Many big names in e-commerce started out with dropship, such as Amazon and Zappos. Today, billion-dollar dropship online retailer Wayfair and the million-dollar Blinds.com are top case studies for those who need inspiration.
According to Forrester Research, the size of online retail sales will be $370 billion by the end of 2017. Moreover, 23 percent will come from dropship businesses, which translates to $85.1 billion. This sheer size alone is attractive to many entrepreneurs, including startups.
Below are five reasons why the dropship business model is appealing to both startups and seasoned entrepreneurs. These issues have been nagging problems in conventional e-commerce, which can be solved immediately with the dropship model.
1. Product sourcing
Conventional e-commerce stores must source products directly from wholesalers, which are often in different countries. They also require items to be ordered in bulk, which are then delivered to the local warehouse prior to being promoted and sold. The entire process requires a lot of time, money and resources. It often includes the involvement of costly intermediaries, such as banks, cargo shipments and export-import agents.
However, the dropship model allows retailers to sell products without having to worry about sourcing for large quantities of each item. With a turn-key e-commerce storefront like Shopify and a dropship app like Oberlo, the whole process is streamlined considerably. The retailer can choose to contact the wholesalers by e-mail to notify them that their products are now being carried at the store. The rest of the process, such as importing product photos, changing prices and order tracking, can be easily done from the dashboard.

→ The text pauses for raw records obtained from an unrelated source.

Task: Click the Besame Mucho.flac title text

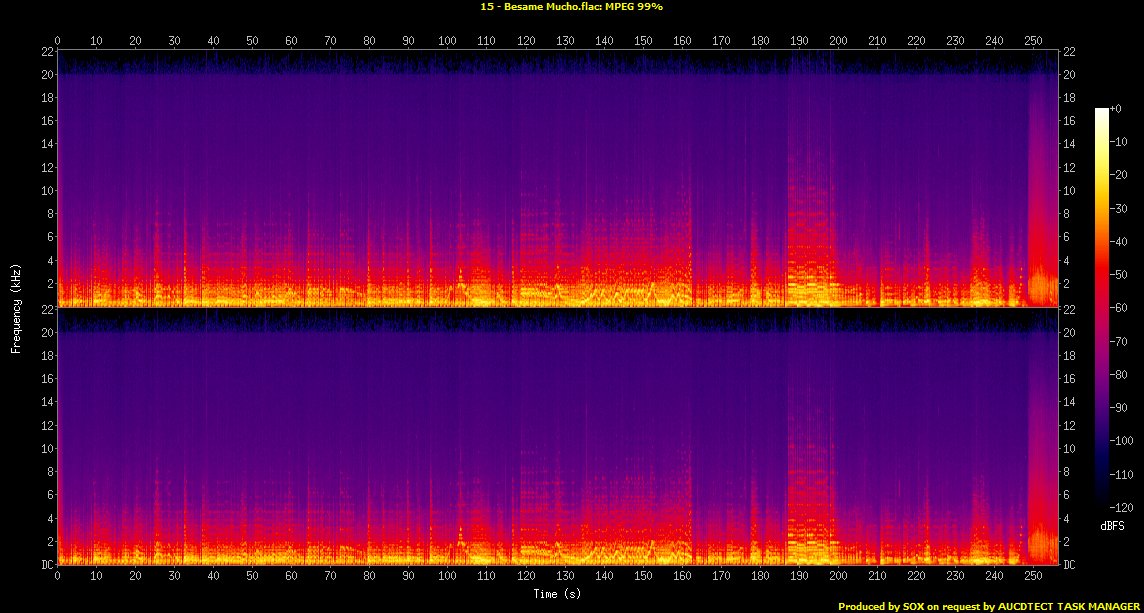Action: (571, 6)
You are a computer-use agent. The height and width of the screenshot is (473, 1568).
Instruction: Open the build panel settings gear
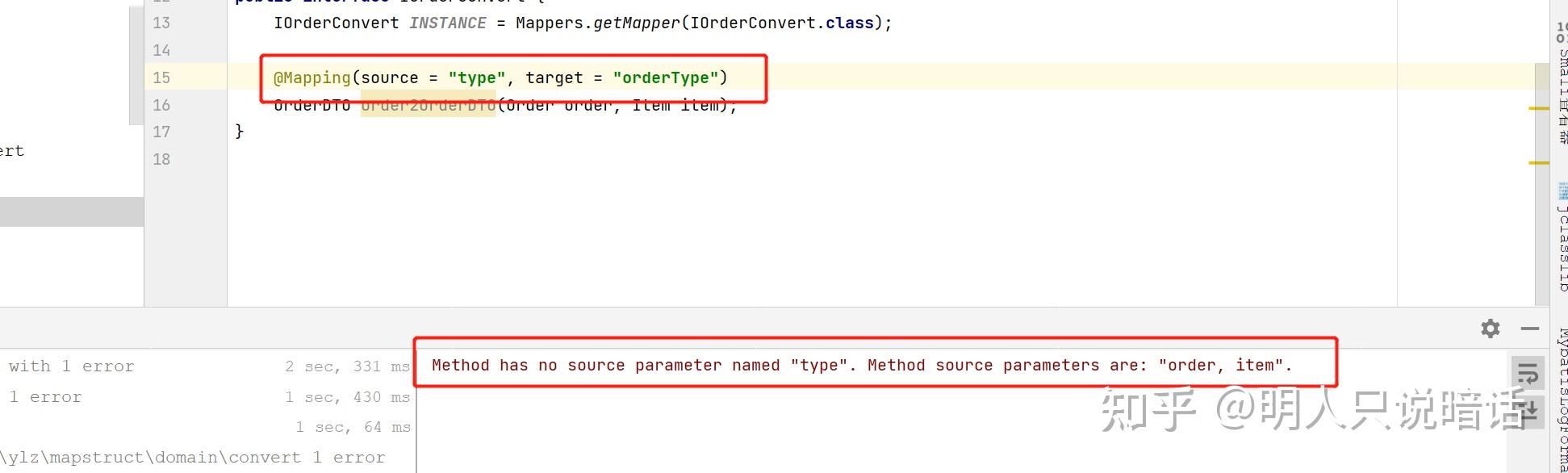(1490, 329)
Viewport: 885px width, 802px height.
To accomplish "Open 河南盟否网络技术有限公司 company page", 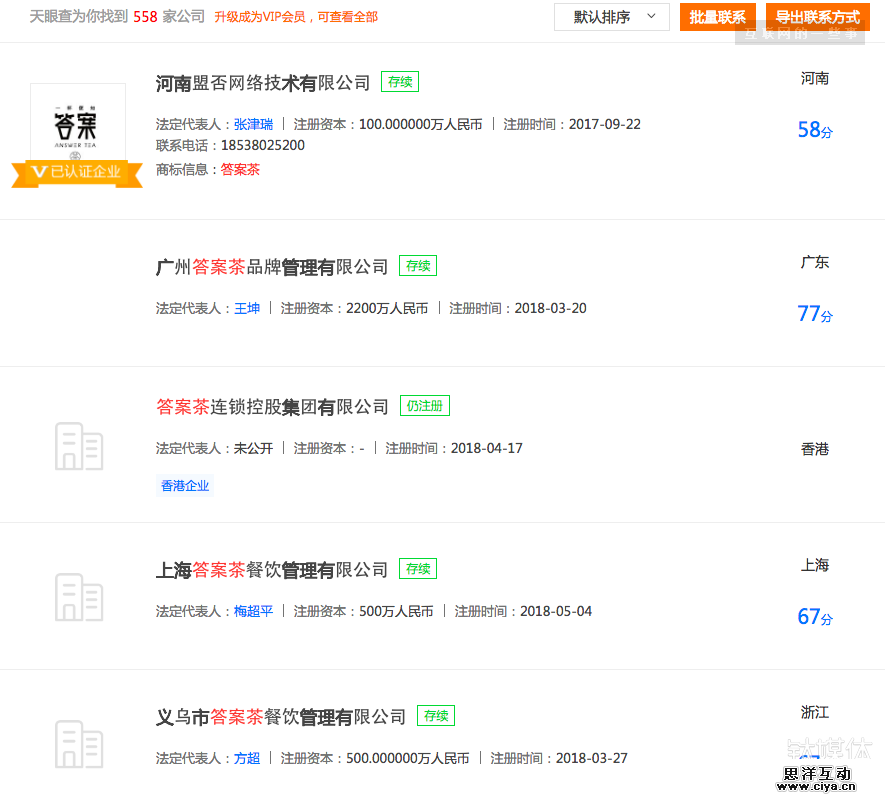I will [x=261, y=83].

A conventional e-commerce store requires large storage spaces, especially when it carries numerous or large items. Storing ten to 100 items might be imaginable, but storing 1,000 to 1,000,000 items can cost a real fortune, which is not within a startup’s budget. The dropship model solves this high warehouse rent problem, as the products stay with the manufacturer or wholesale supplier until they’re purchased.
3. Order fulfillment
Most e-commerce founders don’t expect to spend most of their time picking, packing and shipping orders. Of course, they can outsource their order fulfillment to Amazon FBA or a boutique e-commerce fulfillment, like ShipMonk, for convenience. However, the dropshipping model allows a hands-free fulfillment as the whole process of packing and shipping lies in the hands of the wholesaler or manufacturer.
4. Cataloging and photography
A conventional e-commerce store owner needs to take professional-quality photos of products, which includes a good digital camera, a light box, lighting and more, which can be quite costly. This problem is solved with a dropshipping management app, as the “product importing” feature allows for instant photo import.
Wayfair.com is a giant dropshipping online retailer, which carries more than eight million products from 10,000 suppliers. Yes, eight million! Such massive scalability is made possible by this business model.
Since the retailer only needs to focus on the marketing and customer service sides, they don’t need to worry about the skyrocketing warehouse rental and other overhead costs.
In conclusion, the dropshipping model provides small startups with limited resources the opportunity to confidently compete with medium and large-sized online retailers, thus making the e-commerce world an equal playground for all. This being said, expect to see more e-commerce stores adopting this model in the future.